Selected passage:
WQTS
- Statesboro, Georgia; United States;
- Frequency: 102.9 MHz
- Branding: The Life FM 102.9

Programming
- Format: Southern Gospel
- Network: The Life FM

Ownership
- Owner: The Power Foundation

History
- Former call signs: WUUF (1988–1995) WPMX (1995–2018) WHKN (2018)

Technical information
- Licensing authority: FCC
- Facility ID: 51398
- Class: C3
- ERP: 25,000 watts
- HAAT: 100.0 meters
- Transmitter coordinates: 32°26′43.00″N 81°58′7.00″W﻿ / ﻿32.4452778°N 81.9686111°W

Links
- Public license information: Public file; LMS;
- Webcast: Listen Live
- Website: thelifefm.com/georgia/

= WQTS =

WQTS (102.9 FM) is a radio station broadcasting a southern gospel format from The Life FM network. Licensed to Statesboro, Georgia, United States, the station is currently owned by The Power Foundation.

Problem to solve: Transcribe the text on radio station WQTS word for word, beginning at "WQTS (102.9 FM)" and ending after "The Power Foundation.".

Records taken from a dataset
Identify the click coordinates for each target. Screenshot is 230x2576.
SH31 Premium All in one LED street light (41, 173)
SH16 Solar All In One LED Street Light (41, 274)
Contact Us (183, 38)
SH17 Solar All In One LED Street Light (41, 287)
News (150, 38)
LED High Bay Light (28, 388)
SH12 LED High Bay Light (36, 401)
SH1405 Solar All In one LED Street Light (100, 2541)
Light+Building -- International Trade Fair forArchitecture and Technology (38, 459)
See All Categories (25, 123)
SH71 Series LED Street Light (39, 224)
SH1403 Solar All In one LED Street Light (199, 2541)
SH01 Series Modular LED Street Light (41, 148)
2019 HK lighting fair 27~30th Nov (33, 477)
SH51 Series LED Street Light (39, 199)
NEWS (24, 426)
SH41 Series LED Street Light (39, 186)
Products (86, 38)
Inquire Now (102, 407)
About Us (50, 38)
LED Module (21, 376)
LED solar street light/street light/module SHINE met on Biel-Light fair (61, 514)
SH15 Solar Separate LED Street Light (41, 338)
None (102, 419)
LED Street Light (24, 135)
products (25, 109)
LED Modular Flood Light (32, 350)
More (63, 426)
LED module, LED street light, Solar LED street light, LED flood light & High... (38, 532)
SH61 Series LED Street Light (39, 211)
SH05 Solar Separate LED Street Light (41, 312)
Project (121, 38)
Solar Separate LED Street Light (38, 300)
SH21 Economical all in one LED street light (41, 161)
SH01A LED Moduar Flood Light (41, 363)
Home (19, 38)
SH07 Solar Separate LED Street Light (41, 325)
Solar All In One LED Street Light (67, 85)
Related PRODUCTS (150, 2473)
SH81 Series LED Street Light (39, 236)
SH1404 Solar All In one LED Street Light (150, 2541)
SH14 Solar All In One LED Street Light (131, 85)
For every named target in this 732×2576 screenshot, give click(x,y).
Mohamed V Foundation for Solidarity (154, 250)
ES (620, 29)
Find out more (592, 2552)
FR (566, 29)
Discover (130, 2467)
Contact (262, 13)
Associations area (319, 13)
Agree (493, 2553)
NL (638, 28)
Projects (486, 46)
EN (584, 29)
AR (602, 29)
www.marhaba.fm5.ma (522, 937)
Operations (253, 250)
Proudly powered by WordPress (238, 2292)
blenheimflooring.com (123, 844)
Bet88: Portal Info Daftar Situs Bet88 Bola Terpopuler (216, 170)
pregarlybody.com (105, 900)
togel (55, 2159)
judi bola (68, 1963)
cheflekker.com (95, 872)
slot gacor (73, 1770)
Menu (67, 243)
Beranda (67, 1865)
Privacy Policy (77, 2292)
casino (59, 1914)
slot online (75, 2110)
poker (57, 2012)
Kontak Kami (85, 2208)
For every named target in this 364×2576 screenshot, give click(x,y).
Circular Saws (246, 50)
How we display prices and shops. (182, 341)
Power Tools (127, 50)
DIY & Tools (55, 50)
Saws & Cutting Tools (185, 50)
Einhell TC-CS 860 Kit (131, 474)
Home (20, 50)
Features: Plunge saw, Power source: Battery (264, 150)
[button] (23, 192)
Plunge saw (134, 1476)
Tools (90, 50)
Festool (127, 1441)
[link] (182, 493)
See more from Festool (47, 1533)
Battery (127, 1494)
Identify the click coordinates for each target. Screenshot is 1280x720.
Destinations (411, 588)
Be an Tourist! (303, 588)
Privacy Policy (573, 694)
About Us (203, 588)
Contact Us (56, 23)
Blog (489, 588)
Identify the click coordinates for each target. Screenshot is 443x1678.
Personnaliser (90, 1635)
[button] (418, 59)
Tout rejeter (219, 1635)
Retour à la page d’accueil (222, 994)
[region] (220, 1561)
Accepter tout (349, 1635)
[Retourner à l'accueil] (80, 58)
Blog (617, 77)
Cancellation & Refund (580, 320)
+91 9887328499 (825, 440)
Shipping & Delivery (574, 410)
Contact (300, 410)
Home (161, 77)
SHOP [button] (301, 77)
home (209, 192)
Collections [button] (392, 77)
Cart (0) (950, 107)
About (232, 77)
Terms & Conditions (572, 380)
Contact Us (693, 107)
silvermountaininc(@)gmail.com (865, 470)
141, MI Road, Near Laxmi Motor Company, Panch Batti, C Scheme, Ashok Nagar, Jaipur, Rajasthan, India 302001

Result of the task:
WQTS (102.9 FM) is a radio station broadcasting a southern gospel format from The Life FM network. Licensed to Statesboro, Georgia, United States, the station is currently owned by The Power Foundation.